» Your goal:
Nothing but the lines from the one containing "You are a computer-use" to the end of the records that follow should be transcribed, each exactly, with the pictures left out.

» Records:
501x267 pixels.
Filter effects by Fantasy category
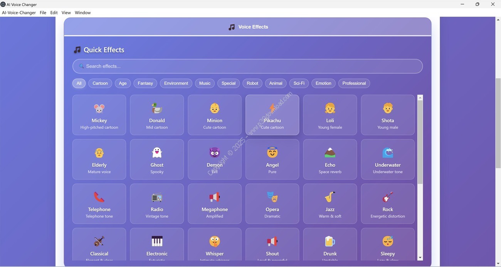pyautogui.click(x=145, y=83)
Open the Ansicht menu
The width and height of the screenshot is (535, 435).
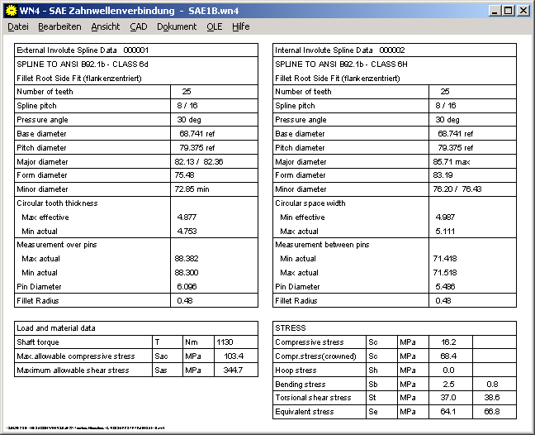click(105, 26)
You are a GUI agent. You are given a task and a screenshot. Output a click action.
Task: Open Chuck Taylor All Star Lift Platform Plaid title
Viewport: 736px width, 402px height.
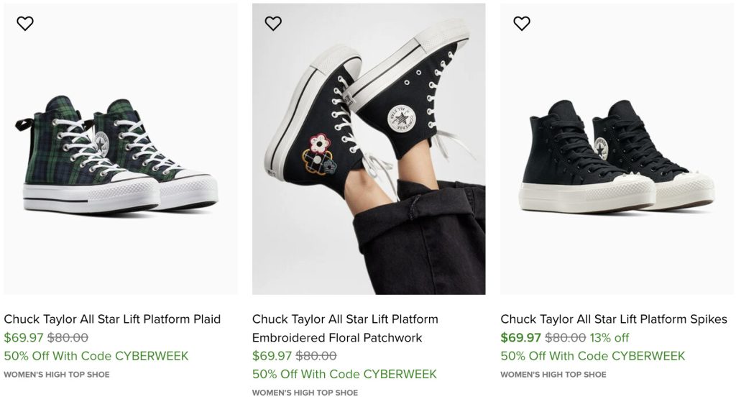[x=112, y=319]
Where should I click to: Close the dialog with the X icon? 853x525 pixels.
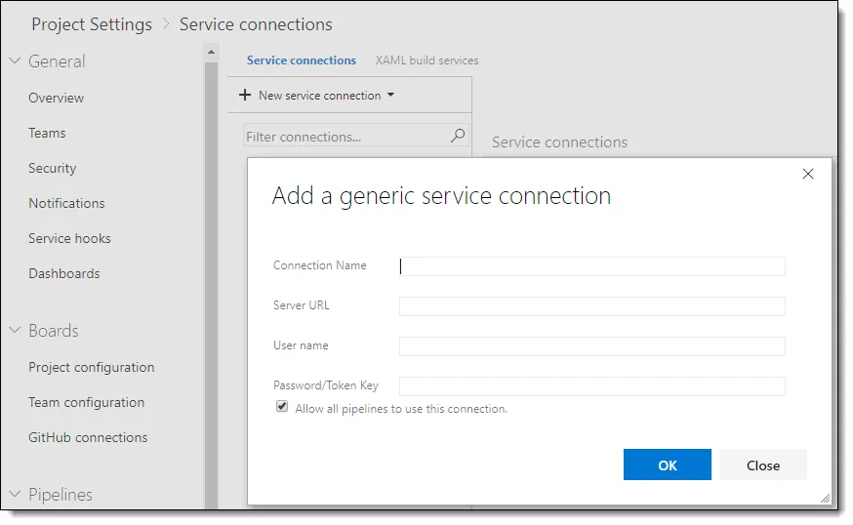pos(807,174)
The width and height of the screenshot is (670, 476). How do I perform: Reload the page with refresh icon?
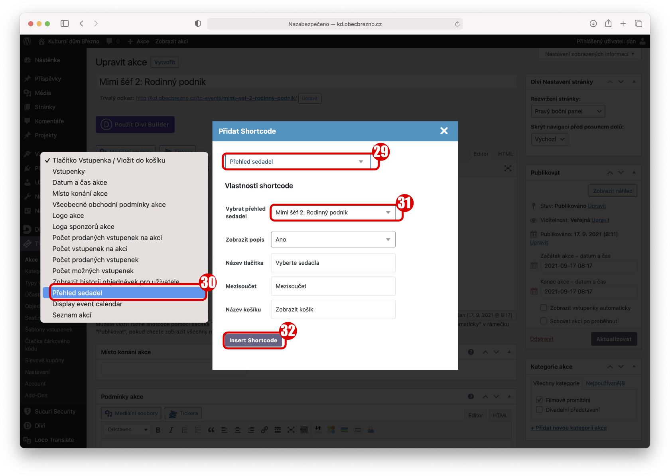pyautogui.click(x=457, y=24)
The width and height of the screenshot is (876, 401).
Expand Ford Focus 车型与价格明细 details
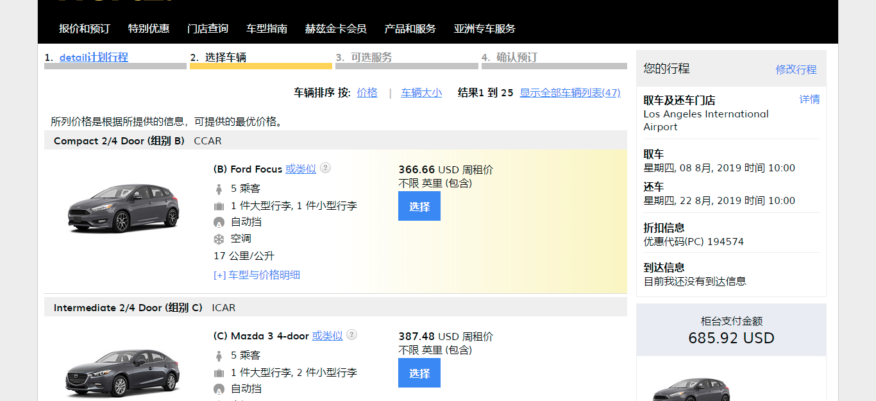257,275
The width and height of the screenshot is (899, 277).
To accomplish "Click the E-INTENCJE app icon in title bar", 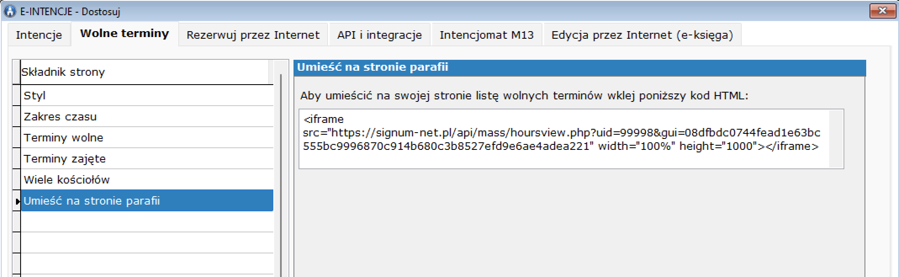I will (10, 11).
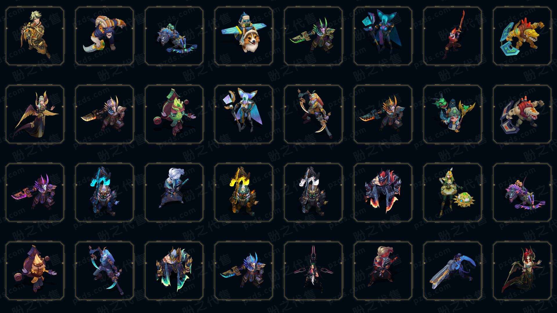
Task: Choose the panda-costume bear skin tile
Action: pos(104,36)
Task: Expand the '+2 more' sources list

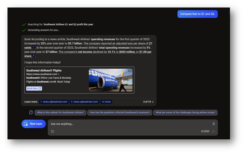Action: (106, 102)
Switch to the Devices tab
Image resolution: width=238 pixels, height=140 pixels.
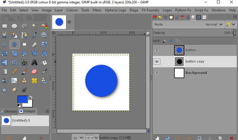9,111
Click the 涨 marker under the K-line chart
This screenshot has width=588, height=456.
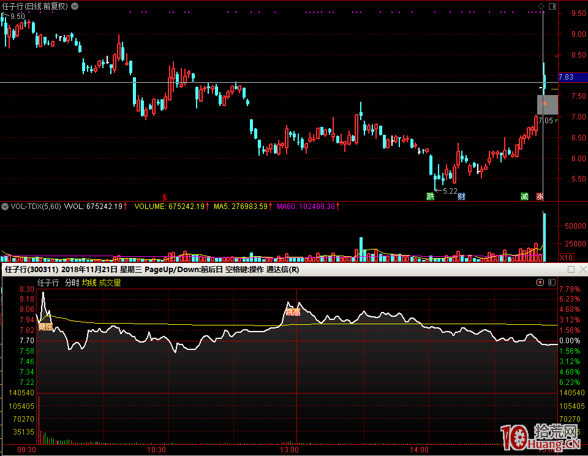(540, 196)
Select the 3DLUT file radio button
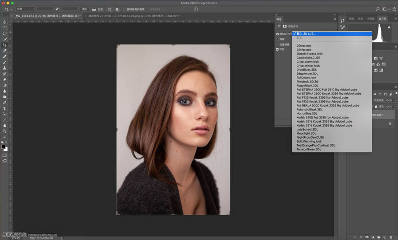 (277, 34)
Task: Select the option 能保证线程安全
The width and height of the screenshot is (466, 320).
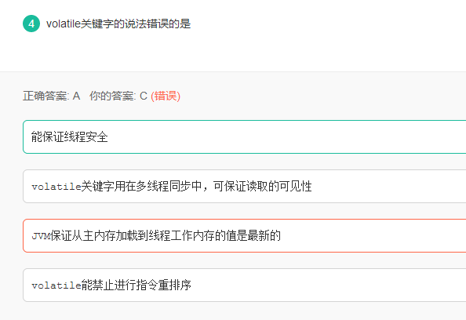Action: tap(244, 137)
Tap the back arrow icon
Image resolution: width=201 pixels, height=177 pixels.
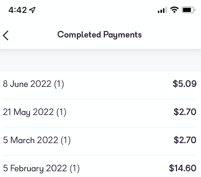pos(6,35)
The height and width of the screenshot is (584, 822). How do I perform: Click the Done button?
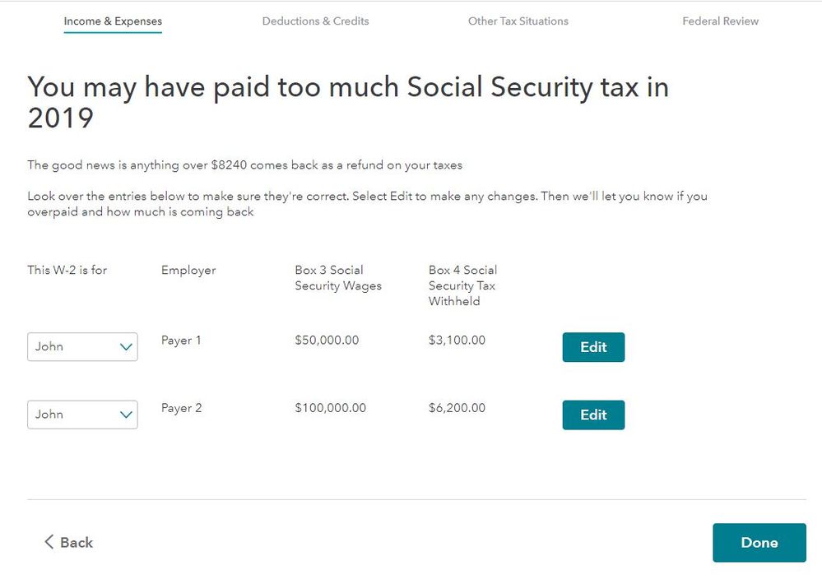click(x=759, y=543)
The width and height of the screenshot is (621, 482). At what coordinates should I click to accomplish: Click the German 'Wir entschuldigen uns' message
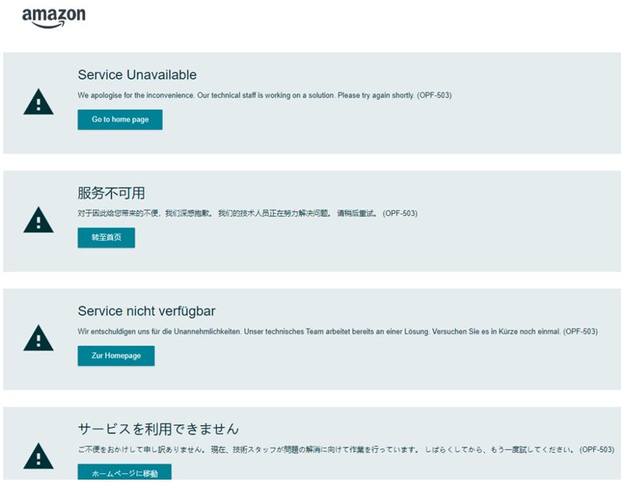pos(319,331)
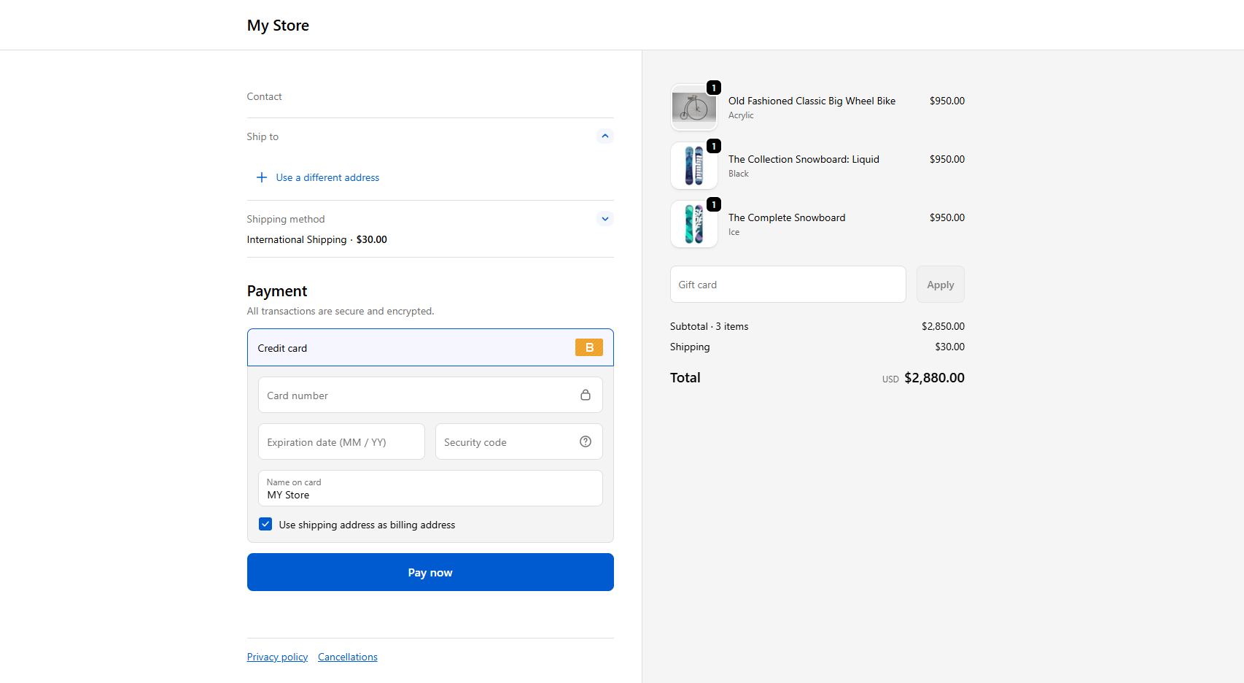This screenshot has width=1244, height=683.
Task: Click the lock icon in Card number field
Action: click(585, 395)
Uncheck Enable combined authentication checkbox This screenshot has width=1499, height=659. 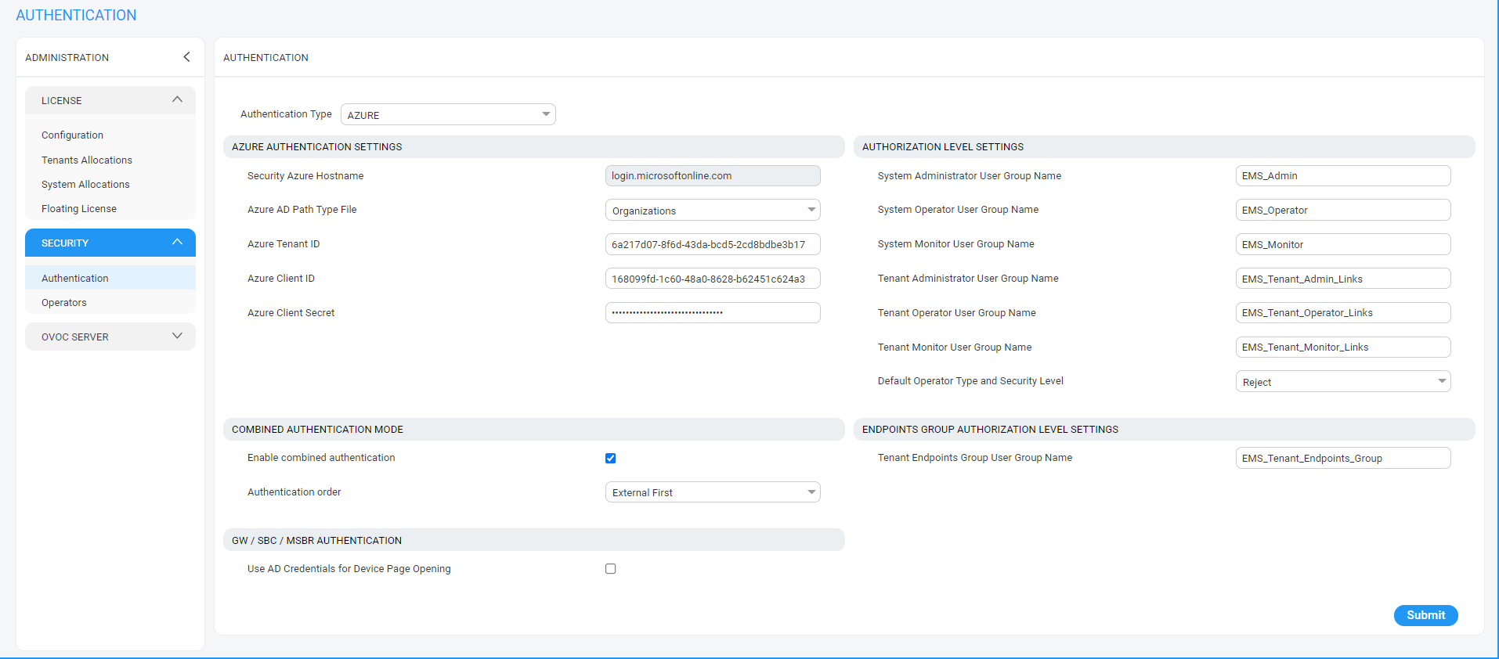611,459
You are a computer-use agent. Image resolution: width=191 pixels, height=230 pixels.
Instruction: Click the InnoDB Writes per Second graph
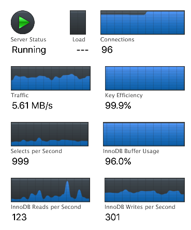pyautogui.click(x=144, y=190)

» Your response:
You are a computer-use agent. Image resolution: width=191 pixels, height=230 pixels.
Instruction: Click the InnoDB Writes per Second graph
pyautogui.click(x=144, y=190)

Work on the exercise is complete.